Configure Snowflake as a target
Configure Snowflake as a target metastore using either the UI or the CLI.
We support the following tables for migration:
- Apache Orc
- Apache Parquet
- Partitioned and non-partitioned tables
- Non-transactional tables only
Disable transactional tables with the following command:
tblproperties('transactional'='false')
We support public and private Snowflake schemas.
Prerequisites
Ensure you have the following before you start:
- A Snowflake account identifier, warehouse, and stage. See the Snowflake documentation.
- A cloud storage service already configured as your target filesystem. See Configure target filesystems.
- If you choose the private key method of authentication, you'll need a private key file for Snowflake key pair authentication. The file must be stored on your Data Migrator cluster host. In this case, the Hive user requires access permissions to the private key file.
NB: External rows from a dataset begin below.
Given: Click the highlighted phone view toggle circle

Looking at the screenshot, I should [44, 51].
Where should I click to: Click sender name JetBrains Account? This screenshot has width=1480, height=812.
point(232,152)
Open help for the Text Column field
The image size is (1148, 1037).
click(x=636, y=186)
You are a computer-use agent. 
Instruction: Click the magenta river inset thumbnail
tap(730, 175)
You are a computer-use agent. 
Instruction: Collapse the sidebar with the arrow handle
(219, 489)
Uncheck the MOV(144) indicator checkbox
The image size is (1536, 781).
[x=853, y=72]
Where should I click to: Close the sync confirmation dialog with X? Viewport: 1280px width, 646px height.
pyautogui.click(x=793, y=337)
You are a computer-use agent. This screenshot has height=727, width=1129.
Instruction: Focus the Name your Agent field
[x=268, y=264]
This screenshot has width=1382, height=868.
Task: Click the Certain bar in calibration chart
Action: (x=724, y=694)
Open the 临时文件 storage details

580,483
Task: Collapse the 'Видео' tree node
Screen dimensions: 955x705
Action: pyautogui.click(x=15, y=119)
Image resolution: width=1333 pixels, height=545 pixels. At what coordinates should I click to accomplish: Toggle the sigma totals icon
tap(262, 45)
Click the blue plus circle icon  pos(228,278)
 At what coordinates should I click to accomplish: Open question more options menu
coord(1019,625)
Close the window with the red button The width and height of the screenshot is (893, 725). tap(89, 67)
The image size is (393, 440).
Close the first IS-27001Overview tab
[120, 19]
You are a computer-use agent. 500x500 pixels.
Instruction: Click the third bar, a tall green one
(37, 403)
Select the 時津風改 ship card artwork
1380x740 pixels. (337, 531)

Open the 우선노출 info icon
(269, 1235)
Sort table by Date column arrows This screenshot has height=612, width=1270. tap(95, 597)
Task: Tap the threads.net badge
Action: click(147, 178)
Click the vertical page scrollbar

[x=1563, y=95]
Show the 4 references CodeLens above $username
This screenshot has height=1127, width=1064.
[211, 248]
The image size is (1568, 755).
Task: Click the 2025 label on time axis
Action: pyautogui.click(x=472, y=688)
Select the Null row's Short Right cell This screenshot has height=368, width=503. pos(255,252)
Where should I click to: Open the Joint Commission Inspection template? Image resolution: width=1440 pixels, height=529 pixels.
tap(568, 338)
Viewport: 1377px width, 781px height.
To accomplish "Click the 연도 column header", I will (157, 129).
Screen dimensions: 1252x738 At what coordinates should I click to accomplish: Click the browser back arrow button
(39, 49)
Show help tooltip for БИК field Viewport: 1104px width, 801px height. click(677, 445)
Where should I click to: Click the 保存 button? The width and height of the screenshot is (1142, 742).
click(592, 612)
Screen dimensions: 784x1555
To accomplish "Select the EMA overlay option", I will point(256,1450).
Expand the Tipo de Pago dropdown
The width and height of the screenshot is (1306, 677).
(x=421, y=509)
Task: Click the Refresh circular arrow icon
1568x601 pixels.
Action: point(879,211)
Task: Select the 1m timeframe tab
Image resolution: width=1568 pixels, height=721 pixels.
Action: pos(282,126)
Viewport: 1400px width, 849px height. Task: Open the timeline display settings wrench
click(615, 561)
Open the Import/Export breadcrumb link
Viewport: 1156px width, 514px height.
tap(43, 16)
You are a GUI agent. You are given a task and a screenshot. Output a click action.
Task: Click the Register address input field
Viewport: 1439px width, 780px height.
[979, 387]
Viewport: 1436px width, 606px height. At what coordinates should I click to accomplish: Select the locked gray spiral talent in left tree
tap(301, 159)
See Configure system users.
- Appropriate user and role privileges to ensure Data Migrator accesses and modifies only those Snowflake target schemas required for migrations. See below for examples.
Additional information.
- See the following Snowflake Known issue.
Examples of how to set up the Hive user with limited permissions on Snowflake
This example shows how you can grant permissions to access and modify specific databases and schemas in Snowflake.
USE ROLE ACCOUNTADMIN;
//Skip if warehouse already exists
CREATE WAREHOUSE "HVM_WAREHOUSE";
CREATE DATABASE "HVM_DB";
CREATE SCHEMA "HVM_DB"."HVM_SCHEMA";
CREATE ROLE "HVM_INTEGRATION";
GRANT USAGE ON WAREHOUSE "HVM_WAREHOUSE" TO ROLE "HVM_INTEGRATION";
GRANT USAGE ON DATABASE "HVM_DB" TO ROLE "HVM_INTEGRATION";
GRANT USAGE ON SCHEMA "HVM_DB"."HVM_SCHEMA" TO ROLE "HVM_INTEGRATION";
//For internal stage
GRANT READ ON STAGE "HVM_DB"."HVM_SCHEMA".HVM_STAGE TO ROLE "HVM_INTEGRATION";
//For external stage
GRANT USAGE ON STAGE in "HVM_DB"."HVM_SCHEMA" TO ROLE "HVM_INTEGRATION";
GRANT CREATE STAGE ON SCHEMA "HVM_DB"."HVM_SCHEMA" TO ROLE "HVM_INTEGRATION";
GRANT CREATE INTEGRATION ON ACCOUNT TO ROLE "HVM_INTEGRATION";
//There is no FUTURE grants support for databases, thus migration of databases requires ACCOUNTADMIN role
//If limited list of databases going to be migrated with HVM, databases can be created manually by admin or admin can
//grant ACCOUNTADMIN role to the HVM_USER for short period of time to migrate databases only (use particular HVM migration rule)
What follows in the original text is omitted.